How I prevent GVHD in high-risk patients: posttransplant cyclophosphamide and beyond

Advances in conditioning, graft-versus-host disease (GVHD) prophylaxis and antimicrobial prophylaxis have improved the safety of allogeneic hematopoietic cell transplantation (HCT), leading to a substantial increase in the number of patients transplanted each year. This influx of patients along with progress in remission-inducing and posttransplant maintenance strategies for hematologic malignancies has led to new GVHD risk factors and high-risk groups: HLA-mismatched related (haplo) and unrelated (MMUD) donors; older recipient age; posttransplant maintenance; prior checkpoint inhibitor and autologous HCT exposure; and patients with benign hematologic disorders.

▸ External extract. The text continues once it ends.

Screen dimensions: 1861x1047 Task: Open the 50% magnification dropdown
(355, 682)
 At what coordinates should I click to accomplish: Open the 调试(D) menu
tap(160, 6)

Along with the changing transplant population, the field of HCT has dramatically shifted in the past decade because of the widespread adoption of posttransplantation cyclophosphamide (PTCy), which has increased the use of HLA-mismatched related donors to levels comparable to HLA-matched related donors. Its success has led investigators to explore PTCy's utility for HLA-matched HCT, where we predict it will be embraced as well. Additionally, combinations of promising new agents for GVHD prophylaxis such as abatacept and JAK inhibitors with PTCy inspire hope for an even safer transplant platform. Using 3 illustrative cases, we review our current approach to transplantation of patients at high risk of GVHD using our modern armamentarium.